Em evento na manhã desta terça, o presidente do BC, Roberto Campos Neto, avaliou que o mercado se mostra mais apreensivo sobre a trajetória da dívida e, mais recentemente, sobre a transparência dos números de contas públicas. Mas considerou que o movimento de reação na curva de juros futuros pareceu “exagerado”, ainda mais considerando a dificuldade que outros países estão enfrentando na contenção fiscal.

— A nossa percepção é que parece exagerado dado o que aconteceu. Não é nossa função julgar os preços de mercado e sim entender o que os preços de mercado têm de informações no que a gente pode usar na nossa função-reação.

A manifestação do BC ocorre em um momento de crescimento do mau humor do mercado financeiro com a condução das contas públicas. A avaliação é de baixa disposição do governo em cortar gastos, o que põe em risco a sustentabilidade do arcabouço fiscal e da dívida pública. Além disso, recentemente, algumas medidas adotadas acenderam um alerta para brechas nas regras fiscais.

Houve críticas do mercado, por exemplo, à liberação de R$ 1,7 bilhão do Orçamento, mesmo em um contexto de crescimento das despesas.

Com o aumento na previsão de receitas, o governo descontingenciou R$ 3,8 bilhões, embora tenha elevado o bloqueio, pelo crescimento de despesas obrigatórias, em R$ 2,1 bilhões.
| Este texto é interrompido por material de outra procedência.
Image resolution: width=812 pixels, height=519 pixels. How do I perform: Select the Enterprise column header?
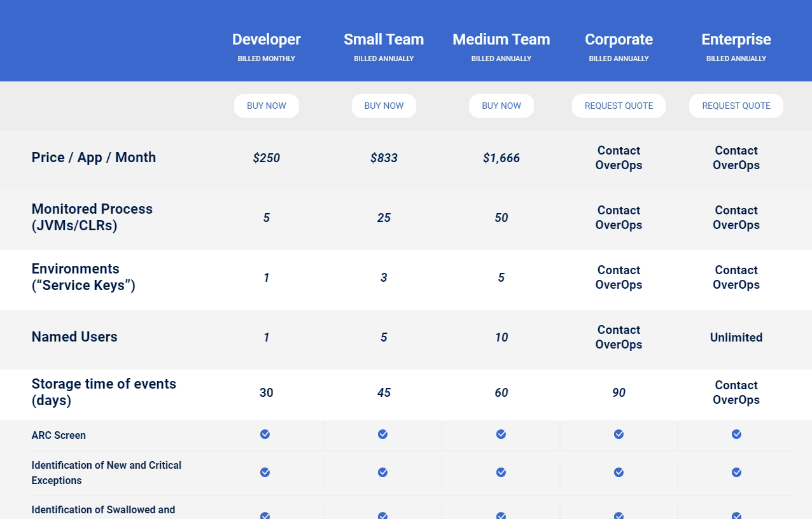coord(736,39)
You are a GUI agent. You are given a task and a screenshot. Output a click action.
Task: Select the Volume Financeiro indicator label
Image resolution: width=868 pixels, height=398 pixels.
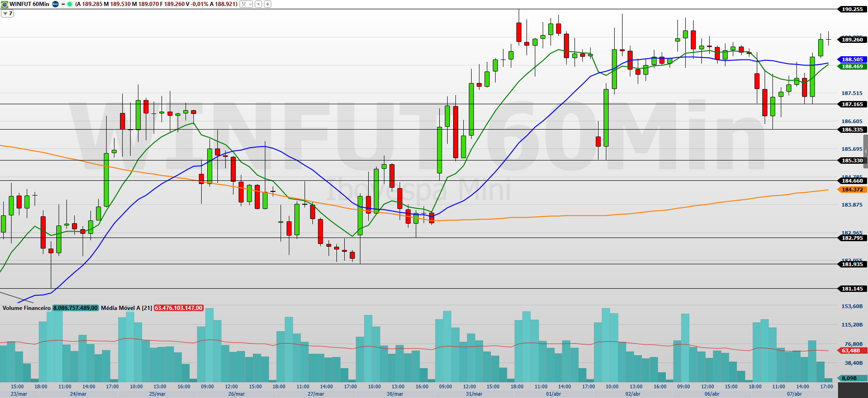(26, 308)
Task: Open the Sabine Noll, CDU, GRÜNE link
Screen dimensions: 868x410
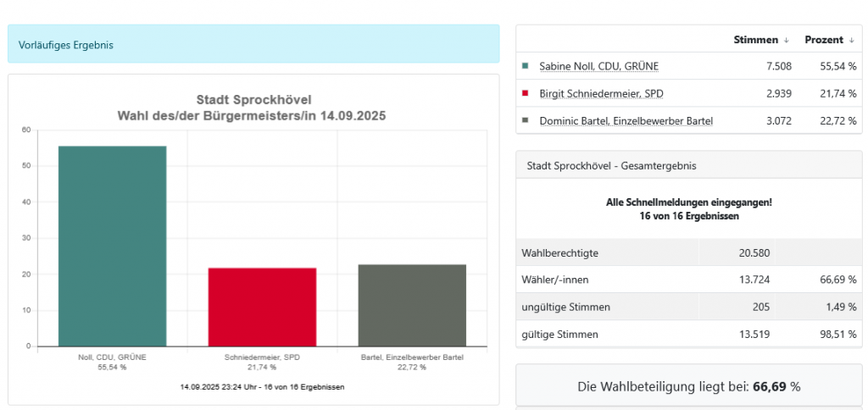Action: (598, 66)

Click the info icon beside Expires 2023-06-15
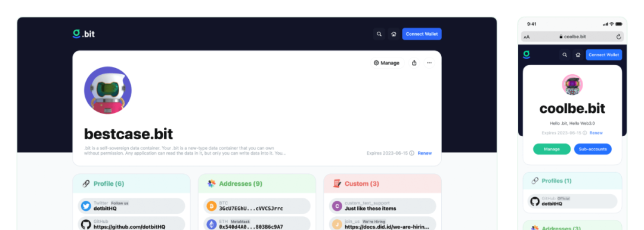point(411,153)
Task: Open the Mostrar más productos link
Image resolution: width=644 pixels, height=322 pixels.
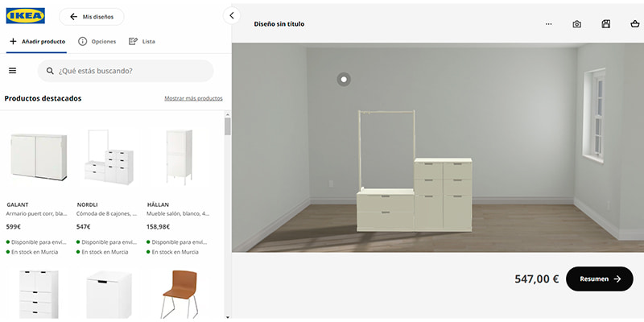Action: 193,98
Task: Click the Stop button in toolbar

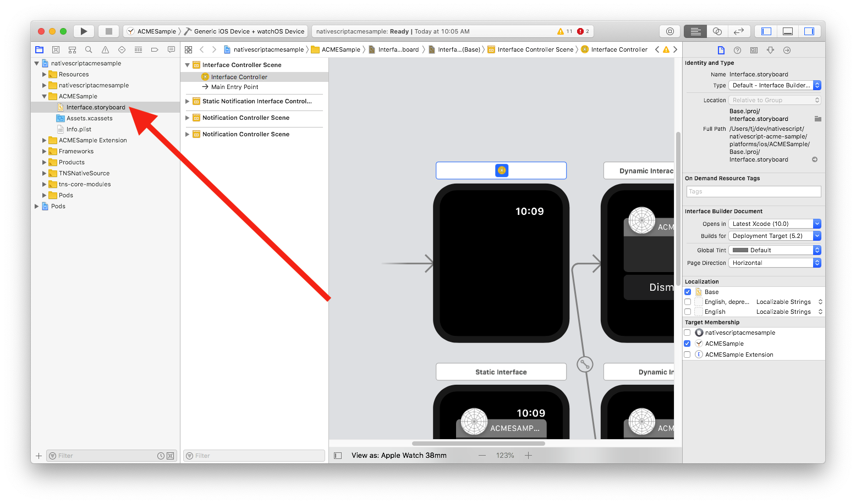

No total, o congelamento do orçamento caiu de R$ 15 bilhões para R$ 13,3 bilhões.

Considerando os R$ 40,5 bilhões em créditos extraordinários que estão fora da contabilidade para a meta, a projeção para o resultado primário é de R$ 68,8 bilhões.

Descontando esses gastos, relacionados principalmente ao combate aos efeitos das enchentes no Rio Grande do Sul, a projeção é de R$ 28,3 bilhões, ainda assim muito próxima ao limite inferior da meta, de R$ 28,8 bilhões.

Integrantes da equipe econômica argumentam, porém, que não têm poder para manter o contingenciamento se as previsões indicarem um resultado primário dentro da meta, devido à impositividade do orçamento.

Em relação aos créditos extraordinários, afirmam que só podem ser cancelados no fim do ano, o que deve acontecer, por exemplo, com o montante de R$ 7,5 bilhões destinados à compra de arroz, cujo leilão foi anulado.

Outro fator que causa incômodo no mercado é a proposta de reformulação do auxílio-gás, que permite o financiamento do programa por fora do Orçamento.

A isso se somam as preocupações em relação à velocidade de crescimento das despesas obrigatórias.

Entre auxiliares de Haddad, há um reconhecimento da necessidade de se fazer cortes estruturais de despesas para manter o arcabouço fiscal de pé, especialmente a partir de 2027.

Naquele ano, a previsão é de redução das despesas com investimentos e de manutenção da máquina pública a níveis insustentáveis, por conta do crescimento dos gastos obrigatórios.

Por isso, a Fazenda e o Planejamento tentam montar um discurso em defesa do corte de despesas consideradas ineficientes para que elas deem lugar a outros gastos. É uma forma de manter o arcabouço de pé e afastar o risco fiscal do horizonte.

Como mostrou O Globo, o governo estuda implementar políticas mais eficientes para o BPC, o seguro-desemprego e o abono salarial.

Na avaliação de assessores, é preciso convencer a ala política do governo e o Congresso da necessidade de avançar nessa agenda. E que o custo do adiamento de medidas ou mudanças é maior.